WhatsApp is threatening to exit India.
The Meta-owned chat platform was challenging the country’s 2021 rule of Information Technology (Intermediary Guidelines and Digital Media Ethics Code) Rules that require social media companies that provide messaging services to reveal the identity of message senders(first originator of the information) if ordered by a judicial order or a competent authority.
WhatsApp said this rule is unconstitutional in their petition as it would force the company to break end-to-end encryption, violating the fundamental right to free speech and privacy. The messaging app has over 400 million users in India.
“As a platform, we are saying, if we are told to break encryption, then WhatsApp goes,” Advocate Tejas Karia, appearing for WhatsApp told the bench in the Delhi High Court. “We will have to keep a complete chain and we don’t know which messages will be asked to be decrypted. It means millions and millions of messages will have to be stored for several years,” he continued.
The advocate also said that no other country has this rule and that they(WhatsApp) haven’t been asked to share this information.
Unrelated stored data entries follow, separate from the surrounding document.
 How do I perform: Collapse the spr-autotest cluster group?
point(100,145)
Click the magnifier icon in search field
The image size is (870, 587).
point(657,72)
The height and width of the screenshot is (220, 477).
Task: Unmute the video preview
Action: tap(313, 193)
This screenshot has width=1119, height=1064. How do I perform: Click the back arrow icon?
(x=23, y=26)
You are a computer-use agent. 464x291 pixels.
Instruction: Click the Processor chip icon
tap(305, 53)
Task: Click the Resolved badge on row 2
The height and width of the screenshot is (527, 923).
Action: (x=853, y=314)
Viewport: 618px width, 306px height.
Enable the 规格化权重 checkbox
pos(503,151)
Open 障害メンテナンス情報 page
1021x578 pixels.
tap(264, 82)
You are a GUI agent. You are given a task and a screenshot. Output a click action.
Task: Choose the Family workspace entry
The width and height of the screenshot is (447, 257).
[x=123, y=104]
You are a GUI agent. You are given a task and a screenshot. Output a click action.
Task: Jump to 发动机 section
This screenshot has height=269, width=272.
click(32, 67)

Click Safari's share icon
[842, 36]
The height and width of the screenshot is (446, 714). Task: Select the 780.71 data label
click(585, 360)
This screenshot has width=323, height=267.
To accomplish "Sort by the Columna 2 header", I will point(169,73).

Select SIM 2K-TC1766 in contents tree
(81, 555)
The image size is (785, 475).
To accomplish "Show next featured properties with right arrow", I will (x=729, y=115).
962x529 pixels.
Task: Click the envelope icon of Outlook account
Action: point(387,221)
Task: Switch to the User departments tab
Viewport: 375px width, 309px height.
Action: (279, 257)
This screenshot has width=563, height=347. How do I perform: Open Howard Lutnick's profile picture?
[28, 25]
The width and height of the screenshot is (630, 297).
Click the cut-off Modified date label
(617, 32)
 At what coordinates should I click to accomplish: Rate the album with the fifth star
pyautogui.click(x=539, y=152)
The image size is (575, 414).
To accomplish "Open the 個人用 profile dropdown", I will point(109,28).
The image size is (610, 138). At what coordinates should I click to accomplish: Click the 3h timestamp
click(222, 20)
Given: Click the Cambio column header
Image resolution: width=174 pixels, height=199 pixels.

NOW READ: Signal, WhatsApp & Telegram: Why You Should Continue Using Encrypted Messaging Apps
WhatsApp is among a few messaging platforms including Signal and Telegram that offer end-to-end encryption. This feature means that data is encrypted on the sender’s device and only the recipient can decrypt it – This prevents third parties from accessing the data while it’s being transferred. WhatsApp uses Signal Protocol end-to-end encryption and messages are encrypted using a special message key and advanced encryption (AES256 in CBC mode).